A estratégia inclui ainda o site TodosPorTodas.br, que vai reunir informações sobre o pacto, propalar ações previstas, apresentar canais de denúncia e políticas públicas de proteção às mulheres, além de estimular o engajamento de instituições públicas, empresas privadas e da sociedade social.
A plataforma vai disponibilizar um guia para download, com informações sobre os diferentes tipos de violência, políticas de enfrentamento e orientações práticas para uma informação responsável, alinhada ao compromisso de salvar vidas.
Comitê
O pacto também prevê a geração do Comitê Interinstitucional de Gestão, coordenado pela Presidência da República. O colegiado vai reunir representantes dos Três Poderes, com participação permanente de ministérios públicos e defensorias públicas, assegurando comitiva contínuo, pronunciação federativa e transparência.
Pelo Executivo, integram o comitê a Moradia Social, a Secretaria de Relações Institucionais e os ministérios das Mulheres e da Justiça e Segurança Pública.
Dados do sistema judiciário mostram que, em 2025, a Justiça brasileira julgou em média 42 casos de feminicídio por dia, totalizando 15.453 julgamentos – subida de 17% em relação ao ano anterior.
No mesmo período, foram concedidas 621.202 medidas protetivas, o equivalente a 70 medidas por hora, segundo o Parecer Pátrio de Justiça.
Já o Ligue 180, Medial de Atendimento à Mulher, registrou média de 425 denúncias por dia, em 2025.

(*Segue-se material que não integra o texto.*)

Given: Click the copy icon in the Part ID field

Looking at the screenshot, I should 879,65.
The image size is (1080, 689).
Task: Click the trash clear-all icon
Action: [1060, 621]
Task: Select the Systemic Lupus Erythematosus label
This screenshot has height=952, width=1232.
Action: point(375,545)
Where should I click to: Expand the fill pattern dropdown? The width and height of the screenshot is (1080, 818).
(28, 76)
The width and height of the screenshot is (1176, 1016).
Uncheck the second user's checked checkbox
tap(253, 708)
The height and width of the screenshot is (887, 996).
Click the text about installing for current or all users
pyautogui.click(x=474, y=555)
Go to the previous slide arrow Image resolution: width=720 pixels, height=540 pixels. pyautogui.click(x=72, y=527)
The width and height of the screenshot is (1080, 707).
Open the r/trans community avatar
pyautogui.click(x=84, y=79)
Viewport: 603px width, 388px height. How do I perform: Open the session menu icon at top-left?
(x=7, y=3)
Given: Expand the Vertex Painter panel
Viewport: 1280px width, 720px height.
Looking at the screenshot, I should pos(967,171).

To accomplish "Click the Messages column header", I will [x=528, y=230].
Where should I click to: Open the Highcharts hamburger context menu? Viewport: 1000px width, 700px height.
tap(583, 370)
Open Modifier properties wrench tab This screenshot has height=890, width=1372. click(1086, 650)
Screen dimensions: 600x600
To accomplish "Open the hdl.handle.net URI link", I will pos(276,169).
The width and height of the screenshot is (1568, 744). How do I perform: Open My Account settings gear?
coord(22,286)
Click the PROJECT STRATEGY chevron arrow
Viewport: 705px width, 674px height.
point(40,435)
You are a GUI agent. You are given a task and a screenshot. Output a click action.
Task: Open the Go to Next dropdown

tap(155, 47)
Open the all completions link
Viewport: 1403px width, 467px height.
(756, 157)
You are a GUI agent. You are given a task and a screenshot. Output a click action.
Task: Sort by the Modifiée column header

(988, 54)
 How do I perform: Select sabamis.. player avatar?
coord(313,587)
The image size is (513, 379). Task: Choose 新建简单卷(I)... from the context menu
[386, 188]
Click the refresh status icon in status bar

Confira, a seguir, as principais mudanças previstas pelo governo com o Pacto Pátrio Brasil contra o Feminicídio:
medidas protetivas mais rápidas e que funcionem de verdade – menos tempo entre a denúncia e a proteção efetiva da mulher. A teoria é que decisões judiciais, polícia, assistência social e rede de guarida passem a agir de forma coordenada, sem empurra-empurra;
Três Poderes olhando para o mesmo caso – Executivo, Legislativo e Judiciário, além de órgãos de controle, compartilham informações e acompanham os casos de forma integrada, desde o pedido de ajuda até o desfecho, reduzindo falhas que hoje colocam mulheres em risco;
mais prevenção antes da violência virar morte – campanhas permanentes, ensino para direitos, capacitação de agentes públicos e ações para mudar a cultura de violência – envolvendo, inclusive, homens porquê segmento da solução;
agressores responsabilizados com mais rapidez – processos mais céleres, menos impunidade e respostas mais firmes a quem descumpre medidas protetivas ou comete violência;
atenção privativo a quem corre mais risco – foco em mulheres negras, indígenas, quilombolas, periféricas, do campo, com deficiência, jovens, idosas e moradoras de áreas remotas ou em maior vulnerabilidade;
resposta a novas formas de violência – enfrentamento da violência do dedo, porquê perseguição, ameaças e exposição online, que muitas vezes antecedem agressões físicas;
cobrança pública de resultados – relatórios periódicos, metas e prestação de contas.